A patient suffering from severe asthma, requiring multiple trips to the emergency room for epinephrine injection, and suicidal depression refractory to standard treatment, was recently admitted to our hospital. Trial of a monoamine oxidase inhibitor (MAOI) antidepressant seemed indicated, but what if the patient had an asthma attack while taking this medication? Most acute treatments for asthma are contraindicated in patients on MAOI, including epinephrine injection. We called the local pulmonary specialist who carefully outlined a plan for managing the patients asthma should an attack occur while receiving the MAOI. The psychiatric staff held its collective breath as each day on the antidepressant passed.

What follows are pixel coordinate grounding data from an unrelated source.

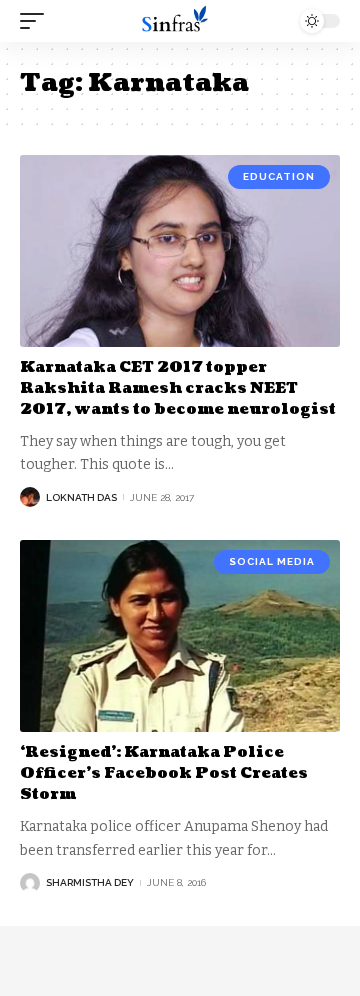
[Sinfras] (180, 21)
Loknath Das (81, 497)
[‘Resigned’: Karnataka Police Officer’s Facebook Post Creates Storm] (180, 636)
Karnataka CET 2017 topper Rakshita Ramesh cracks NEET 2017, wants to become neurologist (178, 388)
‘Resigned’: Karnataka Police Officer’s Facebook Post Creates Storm (164, 773)
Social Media (272, 561)
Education (279, 176)
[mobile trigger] (37, 21)
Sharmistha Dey (90, 882)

Yellowlees and Kalucy would probably not be surprised to learn that not only did this patients depression remit after four weeks on the antidepressant, she never again had an asthma attack (see their article, p 628, this issue). All of our elaborate plans for pharmacologic management of her asthma were unnecessary. Was the antidepressant acting specifically to relieve the respiratory pathology, perhaps by elevating levels of endogenous catecholamines and therefore serving as a bronchodilator, or was it the relief of her depression and its consequent stress that induced the remission from asthma? The excellent review article by Yellowlees and Kalucy suggests that both possibilities are probable and point to the increasing evidence that psychiatric disturbance can be intimately involved in causing or exacerbating medical illness in two ways: by specific biochemical pathways, and by the nonspecific induction of stress. kamagra soft tablets
Increasingly, our group and others have recognized in the last decade that one form of pathologic anxiety— panic disorder—prominently involves ventilatory disturbance. Hyperventilation is a common event during acute panic attacks and there is now the suggestion that at least some patients with panic disorder may have abnormally high sensitivity to inhalation of carbon dioxide. These and other data suggest that at least part of the etiology of panic disorder may be an inherited hypersensitivity of brain stem autonomic nervous system neurons. Administration of anti-panic drugs, such as imipramine, may act to block panic attacks by reducing the threshold for response of these neurons.